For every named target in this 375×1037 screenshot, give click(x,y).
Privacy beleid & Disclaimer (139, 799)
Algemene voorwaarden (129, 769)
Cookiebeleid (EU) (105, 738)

####################

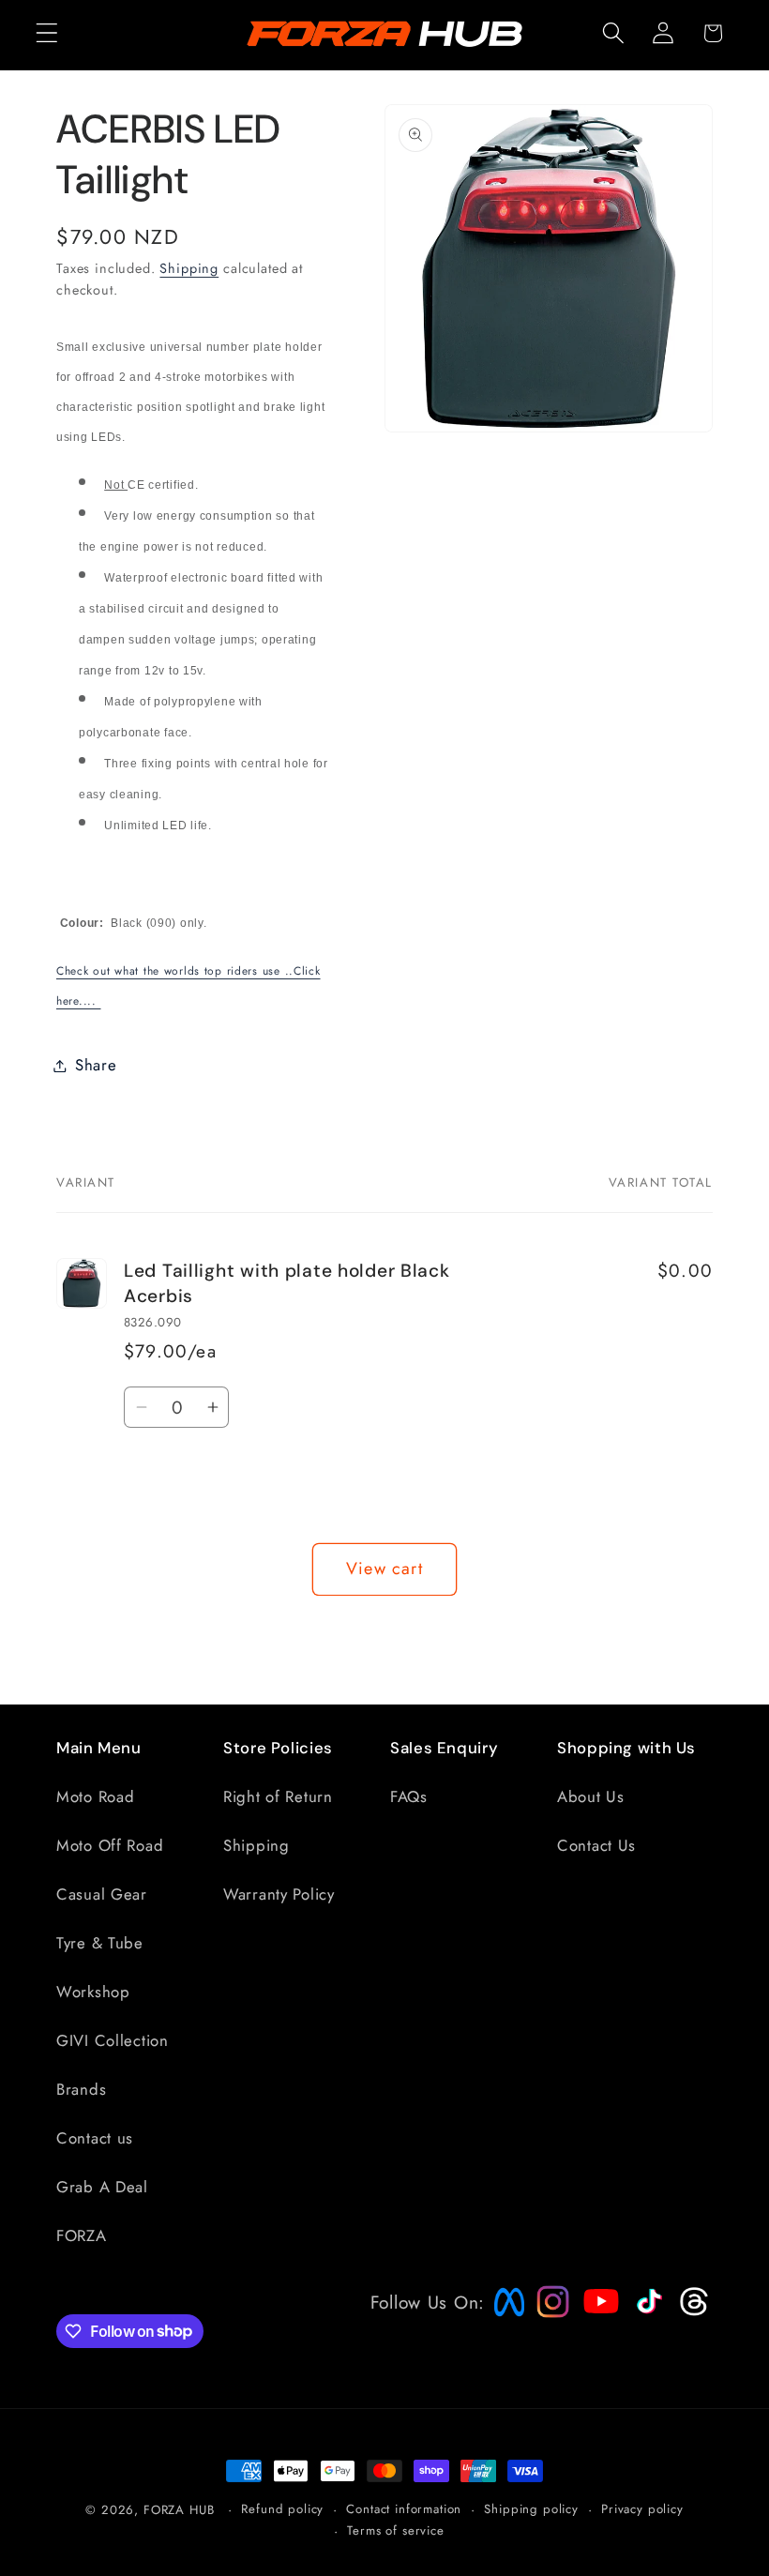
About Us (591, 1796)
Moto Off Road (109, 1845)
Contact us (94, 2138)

####################

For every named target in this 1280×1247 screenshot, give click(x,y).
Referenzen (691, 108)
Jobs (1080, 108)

####################

**WHAT YOU WILL DO**
Given the records above, restate word for word only the lines starting at the one with "Privacy beleid & Disclaimer (139, 799)" and ending at the one with "Cookiebeleid (EU) (105, 738)".

**TASK SOLUTION**
Privacy beleid & Disclaimer (139, 799)
Algemene voorwaarden (129, 769)
Cookiebeleid (EU) (105, 738)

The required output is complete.